• **AIM OF THE TASK**
Repeat precisely the line in which "Open the Terminal menu" occurs and all lines that follow it in the entries below. Pictures must be omitted.

····················

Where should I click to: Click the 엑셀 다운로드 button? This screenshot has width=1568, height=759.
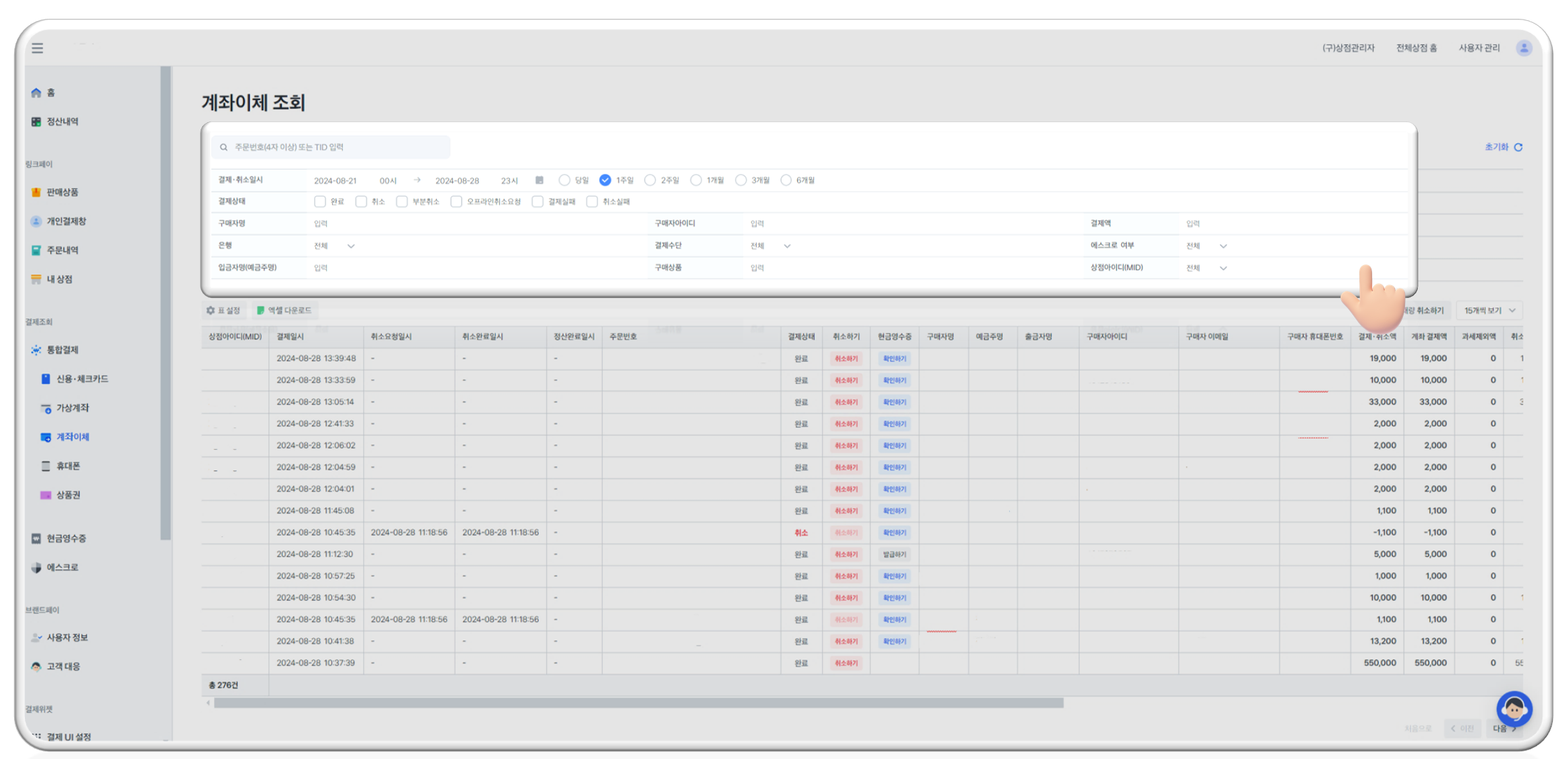(x=284, y=310)
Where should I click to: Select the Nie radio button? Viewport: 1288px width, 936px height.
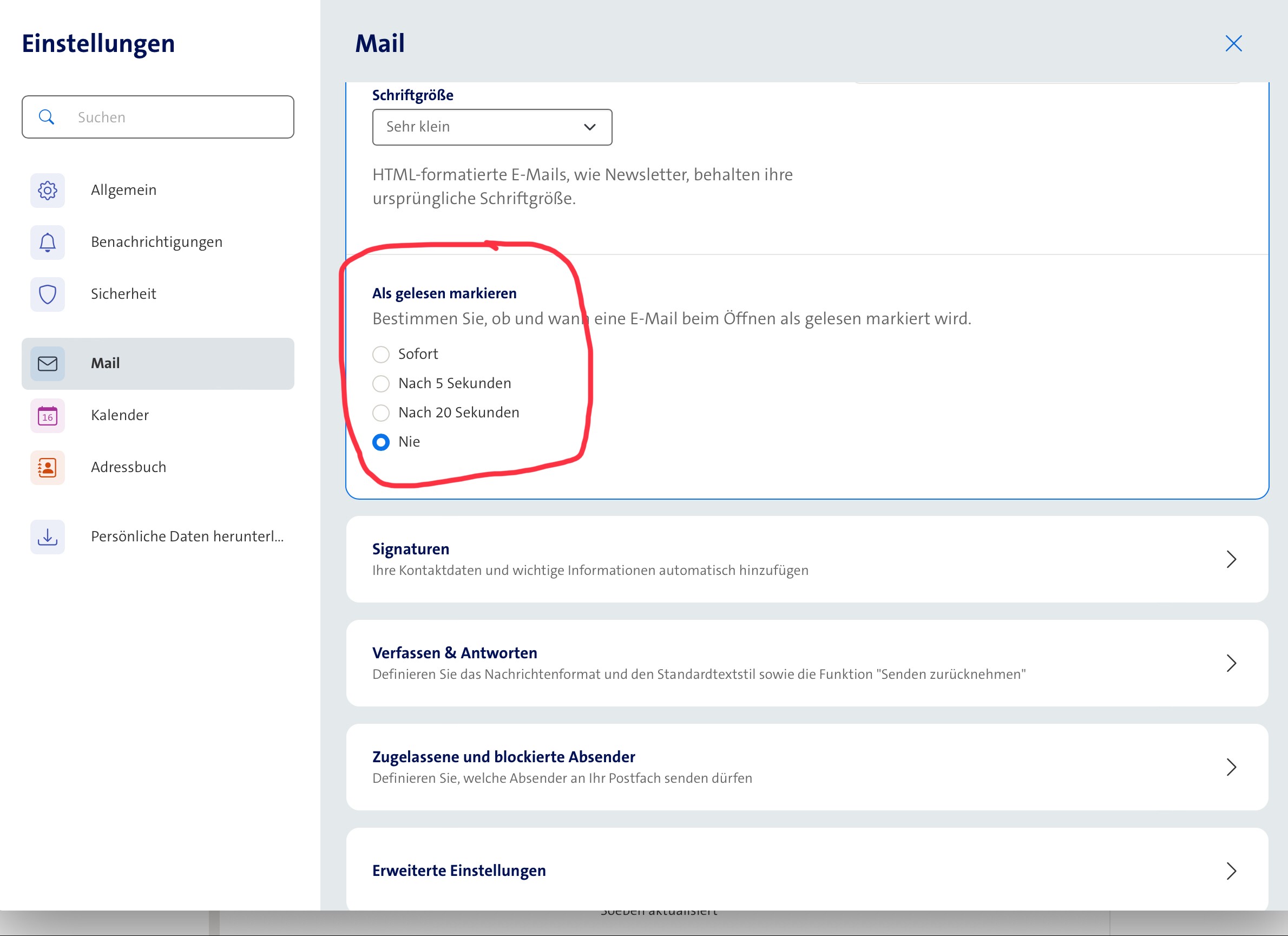click(x=381, y=442)
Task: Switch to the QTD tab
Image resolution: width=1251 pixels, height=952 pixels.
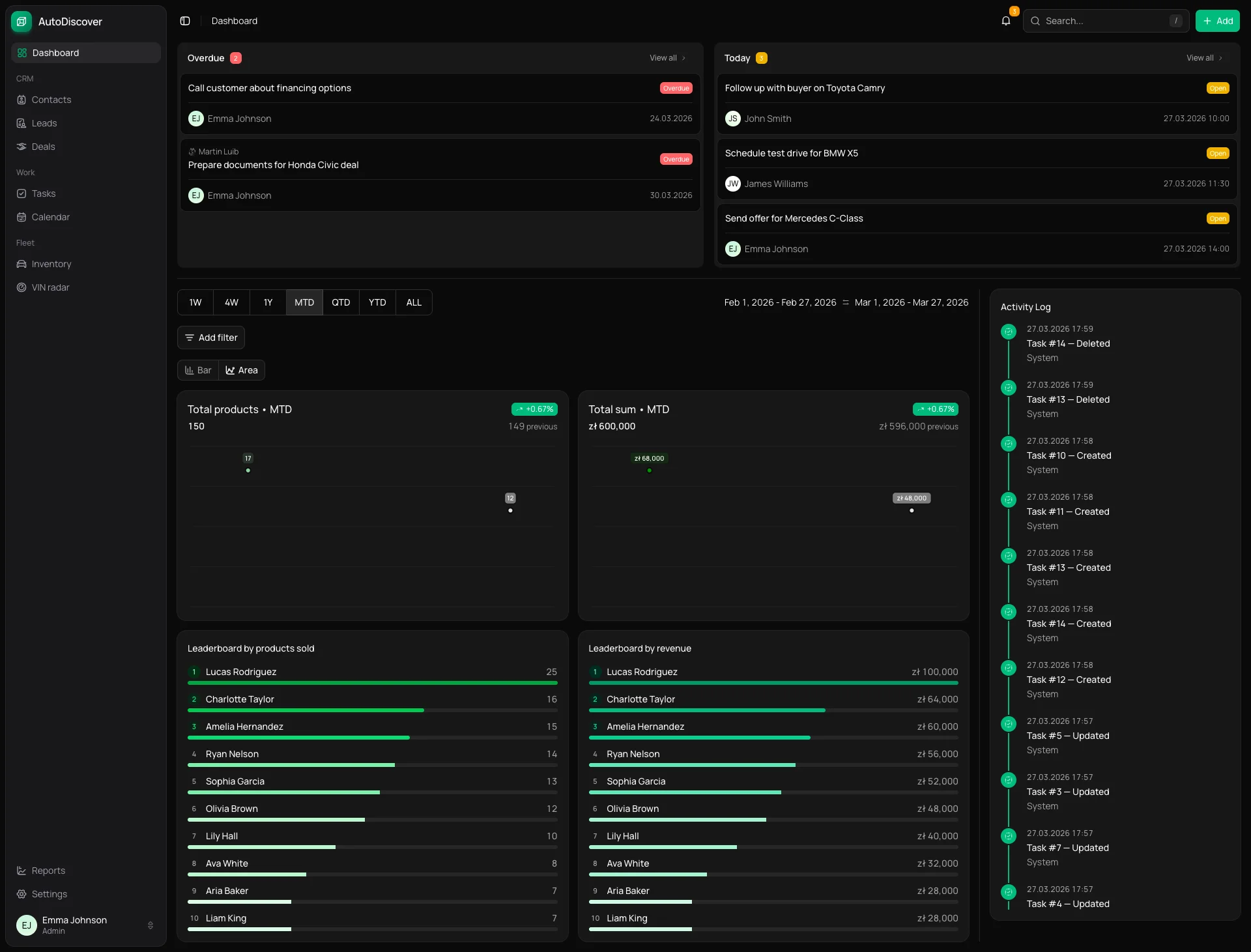Action: tap(340, 302)

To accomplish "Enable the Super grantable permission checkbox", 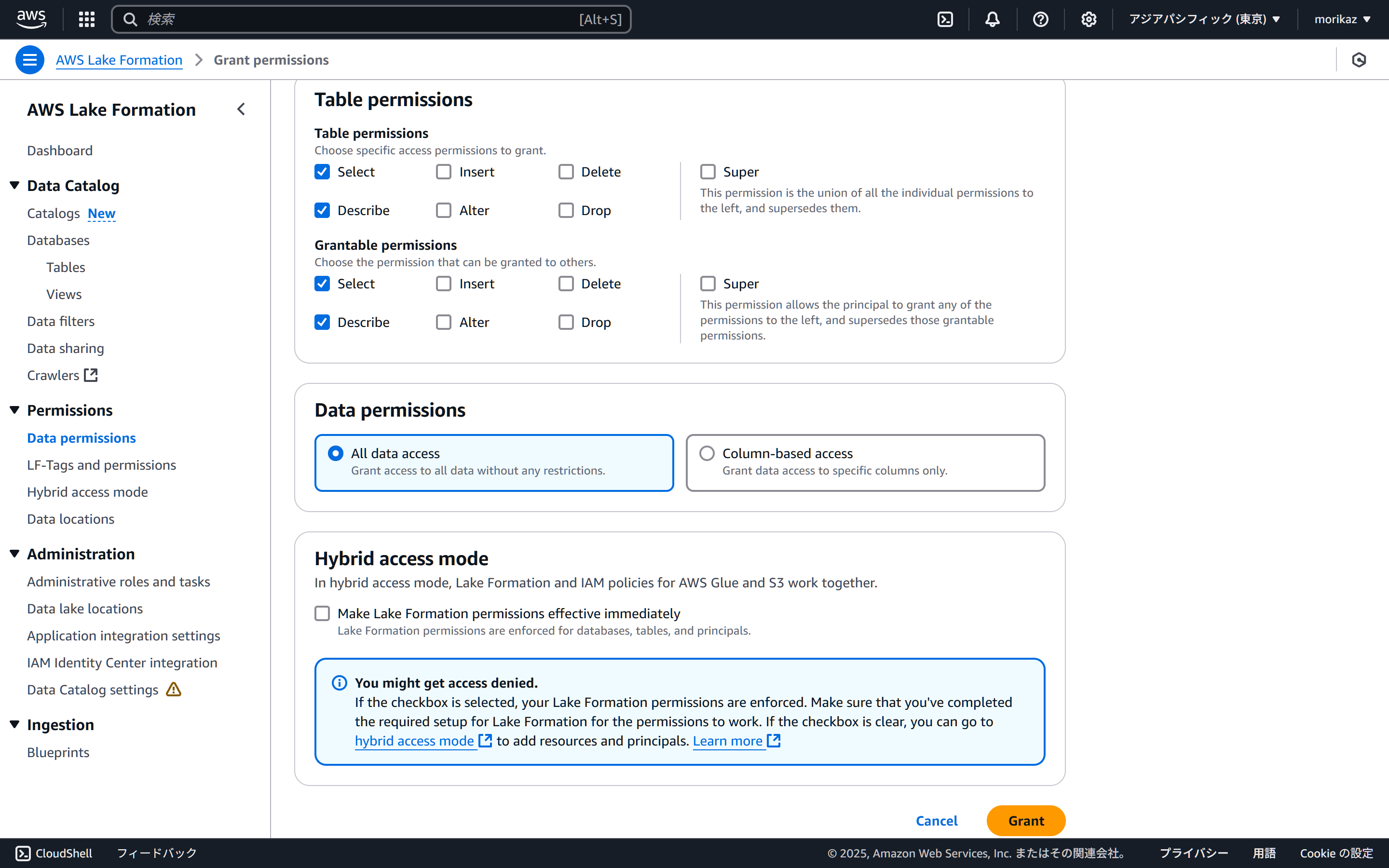I will click(708, 284).
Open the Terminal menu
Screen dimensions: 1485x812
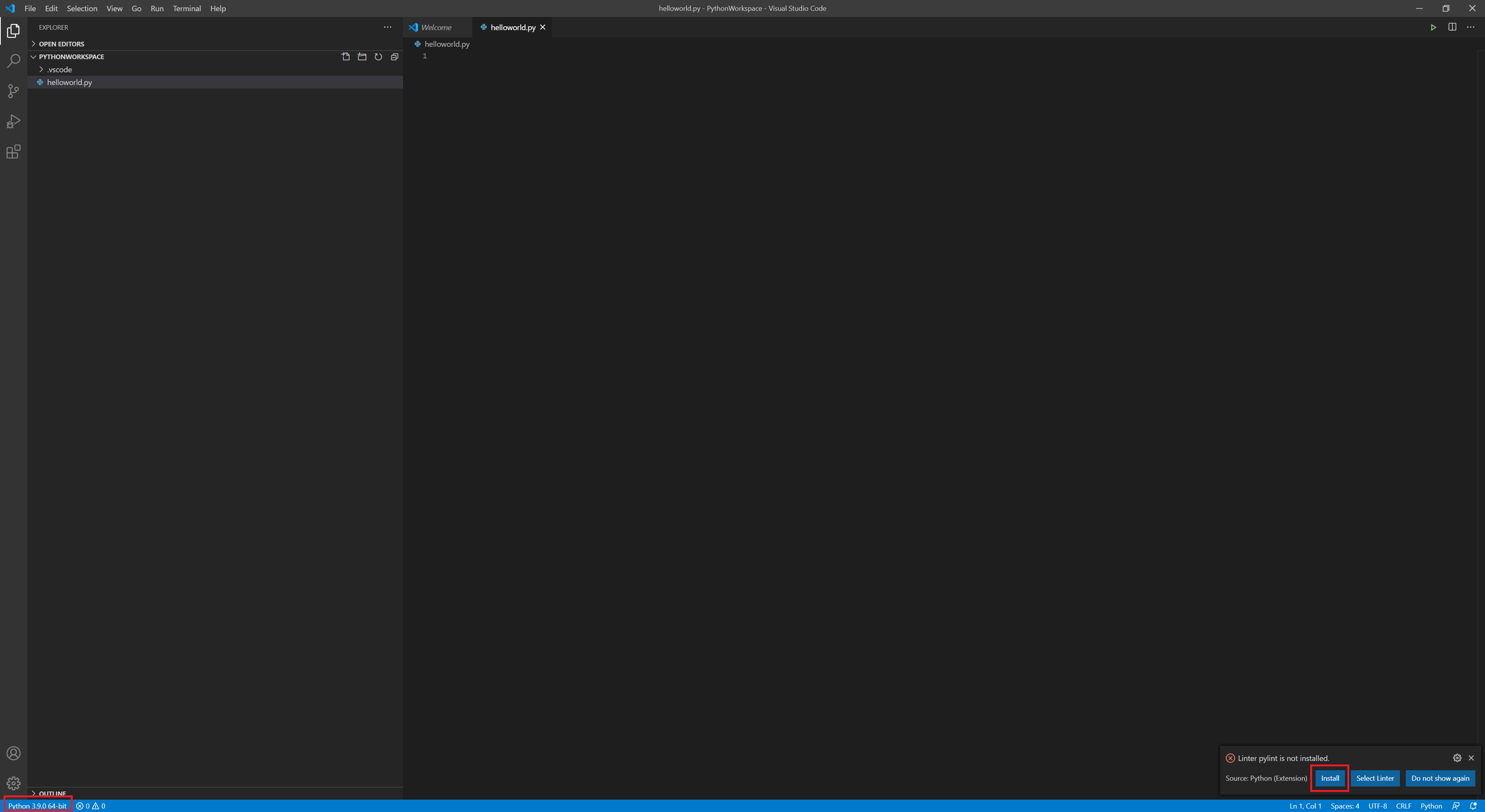(187, 8)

····················

• **WRITTEN SOLUTION**
Open the Terminal menu
Screen dimensions: 1485x812
(187, 8)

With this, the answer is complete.